Items listed in a dataset
Start

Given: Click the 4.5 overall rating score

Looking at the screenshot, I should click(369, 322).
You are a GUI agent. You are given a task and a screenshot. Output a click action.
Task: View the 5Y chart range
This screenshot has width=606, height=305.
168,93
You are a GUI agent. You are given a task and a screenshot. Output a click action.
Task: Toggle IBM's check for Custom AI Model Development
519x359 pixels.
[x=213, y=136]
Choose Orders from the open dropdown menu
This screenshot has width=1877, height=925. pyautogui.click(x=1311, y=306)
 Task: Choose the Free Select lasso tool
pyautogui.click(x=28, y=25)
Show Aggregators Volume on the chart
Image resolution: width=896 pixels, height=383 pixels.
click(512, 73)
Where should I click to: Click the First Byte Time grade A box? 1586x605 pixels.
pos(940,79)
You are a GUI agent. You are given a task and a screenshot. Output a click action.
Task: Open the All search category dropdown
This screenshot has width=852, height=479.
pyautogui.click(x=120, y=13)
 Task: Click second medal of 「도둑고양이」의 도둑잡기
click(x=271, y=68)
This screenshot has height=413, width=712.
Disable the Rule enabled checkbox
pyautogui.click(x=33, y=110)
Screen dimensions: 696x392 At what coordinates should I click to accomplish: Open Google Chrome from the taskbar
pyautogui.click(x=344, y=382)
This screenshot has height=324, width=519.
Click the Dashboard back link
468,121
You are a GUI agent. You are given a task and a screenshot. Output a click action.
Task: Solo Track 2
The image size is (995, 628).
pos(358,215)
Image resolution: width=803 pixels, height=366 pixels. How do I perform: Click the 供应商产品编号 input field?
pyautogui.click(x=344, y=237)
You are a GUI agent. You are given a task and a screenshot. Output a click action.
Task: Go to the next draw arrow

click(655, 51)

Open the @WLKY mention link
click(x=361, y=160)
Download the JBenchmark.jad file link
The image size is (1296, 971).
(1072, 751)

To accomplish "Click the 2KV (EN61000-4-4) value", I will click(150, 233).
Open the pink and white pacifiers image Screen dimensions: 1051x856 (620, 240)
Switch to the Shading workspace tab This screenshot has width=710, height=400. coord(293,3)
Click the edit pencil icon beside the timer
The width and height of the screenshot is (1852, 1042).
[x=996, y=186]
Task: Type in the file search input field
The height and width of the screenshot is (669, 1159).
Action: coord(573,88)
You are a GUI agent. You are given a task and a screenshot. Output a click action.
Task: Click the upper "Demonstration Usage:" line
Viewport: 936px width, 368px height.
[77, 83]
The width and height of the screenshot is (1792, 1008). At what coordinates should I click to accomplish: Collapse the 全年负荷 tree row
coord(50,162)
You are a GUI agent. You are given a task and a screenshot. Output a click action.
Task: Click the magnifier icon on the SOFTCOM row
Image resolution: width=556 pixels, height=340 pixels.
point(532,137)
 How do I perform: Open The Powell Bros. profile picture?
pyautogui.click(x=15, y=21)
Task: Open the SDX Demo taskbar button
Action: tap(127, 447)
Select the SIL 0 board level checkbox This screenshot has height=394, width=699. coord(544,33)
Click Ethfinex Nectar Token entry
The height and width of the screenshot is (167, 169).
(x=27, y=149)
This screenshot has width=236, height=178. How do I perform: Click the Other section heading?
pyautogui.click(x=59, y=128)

End

▸ Task requirements:
Give the part of the data that opens with the line containing "This screenshot has width=236, height=178." and runs to the end of the data as a Markdown table with the columns Row and Text. Put one line in each row and leave out blank lines.

▸ Answer to this task:
| Row | Text |
|---|---|
| 1 | This screenshot has width=236, height=178. How do I perform: Click the Other section heading? |
| 2 | pyautogui.click(x=59, y=128) |